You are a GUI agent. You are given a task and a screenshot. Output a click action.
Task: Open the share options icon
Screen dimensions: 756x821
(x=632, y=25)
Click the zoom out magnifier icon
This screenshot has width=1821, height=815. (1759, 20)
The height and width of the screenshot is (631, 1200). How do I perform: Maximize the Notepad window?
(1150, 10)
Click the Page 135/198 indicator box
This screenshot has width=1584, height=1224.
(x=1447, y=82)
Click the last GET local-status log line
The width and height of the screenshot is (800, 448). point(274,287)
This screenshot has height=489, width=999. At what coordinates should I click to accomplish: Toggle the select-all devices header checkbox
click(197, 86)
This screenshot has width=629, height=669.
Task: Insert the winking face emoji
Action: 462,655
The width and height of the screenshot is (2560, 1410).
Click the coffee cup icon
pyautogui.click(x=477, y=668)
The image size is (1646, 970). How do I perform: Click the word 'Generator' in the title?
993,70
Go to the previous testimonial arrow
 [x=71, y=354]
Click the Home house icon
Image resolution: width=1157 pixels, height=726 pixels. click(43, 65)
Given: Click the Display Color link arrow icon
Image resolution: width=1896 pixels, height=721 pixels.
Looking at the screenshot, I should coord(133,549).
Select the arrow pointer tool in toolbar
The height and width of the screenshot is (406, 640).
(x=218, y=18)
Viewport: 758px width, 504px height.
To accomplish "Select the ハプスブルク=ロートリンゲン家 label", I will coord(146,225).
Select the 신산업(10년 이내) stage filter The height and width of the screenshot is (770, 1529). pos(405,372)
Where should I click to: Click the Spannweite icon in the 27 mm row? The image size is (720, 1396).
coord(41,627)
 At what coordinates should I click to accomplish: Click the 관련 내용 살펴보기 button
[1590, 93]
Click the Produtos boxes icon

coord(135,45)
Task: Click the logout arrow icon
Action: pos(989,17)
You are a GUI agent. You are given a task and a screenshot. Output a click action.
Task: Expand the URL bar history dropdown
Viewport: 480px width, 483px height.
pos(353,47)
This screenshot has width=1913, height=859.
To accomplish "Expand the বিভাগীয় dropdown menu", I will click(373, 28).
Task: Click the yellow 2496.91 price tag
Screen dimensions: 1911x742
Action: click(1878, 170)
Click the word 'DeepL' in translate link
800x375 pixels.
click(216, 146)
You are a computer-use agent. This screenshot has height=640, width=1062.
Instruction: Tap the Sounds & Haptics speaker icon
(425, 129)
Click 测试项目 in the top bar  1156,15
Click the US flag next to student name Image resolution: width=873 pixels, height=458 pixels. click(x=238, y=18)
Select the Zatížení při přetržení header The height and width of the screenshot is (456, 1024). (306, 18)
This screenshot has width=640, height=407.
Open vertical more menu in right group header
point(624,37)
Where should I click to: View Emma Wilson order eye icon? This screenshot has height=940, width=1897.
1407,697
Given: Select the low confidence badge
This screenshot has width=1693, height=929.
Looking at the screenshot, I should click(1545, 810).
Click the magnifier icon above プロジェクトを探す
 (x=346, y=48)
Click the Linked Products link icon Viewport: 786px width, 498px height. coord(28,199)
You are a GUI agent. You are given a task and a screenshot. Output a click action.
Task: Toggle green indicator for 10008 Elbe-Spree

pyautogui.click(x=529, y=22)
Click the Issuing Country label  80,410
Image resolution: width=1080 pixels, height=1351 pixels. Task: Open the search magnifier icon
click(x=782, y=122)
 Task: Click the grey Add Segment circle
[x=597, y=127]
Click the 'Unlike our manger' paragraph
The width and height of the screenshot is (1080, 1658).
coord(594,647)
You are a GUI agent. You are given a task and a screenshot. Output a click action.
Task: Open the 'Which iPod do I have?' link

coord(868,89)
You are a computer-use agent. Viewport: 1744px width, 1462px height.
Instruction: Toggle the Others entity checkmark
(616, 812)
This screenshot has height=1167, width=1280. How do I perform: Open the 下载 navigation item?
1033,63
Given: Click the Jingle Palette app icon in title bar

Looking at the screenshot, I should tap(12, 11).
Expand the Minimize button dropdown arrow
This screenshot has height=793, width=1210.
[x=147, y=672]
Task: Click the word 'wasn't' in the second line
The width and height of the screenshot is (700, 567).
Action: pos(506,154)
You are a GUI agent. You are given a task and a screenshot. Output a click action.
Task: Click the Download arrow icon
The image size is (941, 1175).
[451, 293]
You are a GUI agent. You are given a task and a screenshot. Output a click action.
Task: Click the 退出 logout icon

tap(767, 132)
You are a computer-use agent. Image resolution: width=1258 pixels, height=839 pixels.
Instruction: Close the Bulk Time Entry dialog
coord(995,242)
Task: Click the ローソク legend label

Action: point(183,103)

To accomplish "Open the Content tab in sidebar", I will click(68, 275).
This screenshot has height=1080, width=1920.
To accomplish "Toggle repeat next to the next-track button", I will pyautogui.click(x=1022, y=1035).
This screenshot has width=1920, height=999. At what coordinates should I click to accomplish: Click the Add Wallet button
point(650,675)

▶ **TO DO**:
For this exercise, retype the entire listing exactly.

▶ **RESULT OF THIS TASK**:
You are a GUI agent. You are given a task and a screenshot. Output a click action.
Task: Open the share options icon
Screen dimensions: 756x821
(x=632, y=25)
Click the zoom out magnifier icon
This screenshot has width=1821, height=815. (1759, 20)
The height and width of the screenshot is (631, 1200). How do I perform: Maximize the Notepad window?
(1150, 10)
Click the Page 135/198 indicator box
This screenshot has width=1584, height=1224.
(x=1447, y=82)
Click the last GET local-status log line
The width and height of the screenshot is (800, 448). point(274,287)
This screenshot has height=489, width=999. At what coordinates should I click to accomplish: Toggle the select-all devices header checkbox
click(197, 86)
This screenshot has width=629, height=669.
Task: Insert the winking face emoji
Action: 462,655
The width and height of the screenshot is (2560, 1410).
Click the coffee cup icon
pyautogui.click(x=477, y=668)
The image size is (1646, 970). How do I perform: Click the word 'Generator' in the title?
993,70
Go to the previous testimonial arrow
 [x=71, y=354]
Click the Home house icon
Image resolution: width=1157 pixels, height=726 pixels. click(43, 65)
Given: Click the Display Color link arrow icon
Image resolution: width=1896 pixels, height=721 pixels.
Looking at the screenshot, I should coord(133,549).
Select the arrow pointer tool in toolbar
The height and width of the screenshot is (406, 640).
(x=218, y=18)
Viewport: 758px width, 504px height.
To accomplish "Select the ハプスブルク=ロートリンゲン家 label", I will coord(146,225).
Select the 신산업(10년 이내) stage filter The height and width of the screenshot is (770, 1529). pos(405,372)
Where should I click to: Click the Spannweite icon in the 27 mm row? The image size is (720, 1396).
coord(41,627)
 At what coordinates should I click to accomplish: Click the 관련 내용 살펴보기 button
[1590, 93]
Click the Produtos boxes icon

coord(135,45)
Task: Click the logout arrow icon
Action: pos(989,17)
You are a GUI agent. You are given a task and a screenshot. Output a click action.
Task: Expand the URL bar history dropdown
Viewport: 480px width, 483px height.
pos(353,47)
This screenshot has width=1913, height=859.
To accomplish "Expand the বিভাগীয় dropdown menu", I will click(373, 28).
Task: Click the yellow 2496.91 price tag
Screen dimensions: 1911x742
Action: click(1878, 170)
Click the word 'DeepL' in translate link
800x375 pixels.
click(216, 146)
You are a computer-use agent. This screenshot has height=640, width=1062.
Instruction: Tap the Sounds & Haptics speaker icon
(425, 129)
Click 测试项目 in the top bar  1156,15
Click the US flag next to student name Image resolution: width=873 pixels, height=458 pixels. click(x=238, y=18)
Select the Zatížení při přetržení header The height and width of the screenshot is (456, 1024). (306, 18)
This screenshot has width=640, height=407.
Open vertical more menu in right group header
point(624,37)
Where should I click to: View Emma Wilson order eye icon? This screenshot has height=940, width=1897.
1407,697
Given: Select the low confidence badge
This screenshot has width=1693, height=929.
Looking at the screenshot, I should click(1545, 810).
Click the magnifier icon above プロジェクトを探す
 (x=346, y=48)
Click the Linked Products link icon Viewport: 786px width, 498px height. coord(28,199)
You are a GUI agent. You are given a task and a screenshot. Output a click action.
Task: Toggle green indicator for 10008 Elbe-Spree

pyautogui.click(x=529, y=22)
Click the Issuing Country label  80,410
Image resolution: width=1080 pixels, height=1351 pixels. Task: Open the search magnifier icon
click(x=782, y=122)
 Task: Click the grey Add Segment circle
[x=597, y=127]
Click the 'Unlike our manger' paragraph
The width and height of the screenshot is (1080, 1658).
coord(594,647)
You are a GUI agent. You are given a task and a screenshot. Output a click action.
Task: Open the 'Which iPod do I have?' link

coord(868,89)
You are a computer-use agent. Viewport: 1744px width, 1462px height.
Instruction: Toggle the Others entity checkmark
(616, 812)
This screenshot has height=1167, width=1280. How do I perform: Open the 下载 navigation item?
1033,63
Given: Click the Jingle Palette app icon in title bar

Looking at the screenshot, I should tap(12, 11).
Expand the Minimize button dropdown arrow
This screenshot has height=793, width=1210.
[x=147, y=672]
Task: Click the word 'wasn't' in the second line
The width and height of the screenshot is (700, 567).
Action: pos(506,154)
You are a GUI agent. You are given a task and a screenshot. Output a click action.
Task: Click the Download arrow icon
The image size is (941, 1175).
[451, 293]
You are a GUI agent. You are given a task and a screenshot. Output a click action.
Task: Click the 退出 logout icon

tap(767, 132)
You are a computer-use agent. Image resolution: width=1258 pixels, height=839 pixels.
Instruction: Close the Bulk Time Entry dialog
coord(995,242)
Task: Click the ローソク legend label

Action: point(183,103)

To accomplish "Open the Content tab in sidebar", I will click(68, 275).
This screenshot has height=1080, width=1920.
To accomplish "Toggle repeat next to the next-track button", I will pyautogui.click(x=1022, y=1035).
This screenshot has width=1920, height=999. At what coordinates should I click to accomplish: Click the Add Wallet button
point(650,675)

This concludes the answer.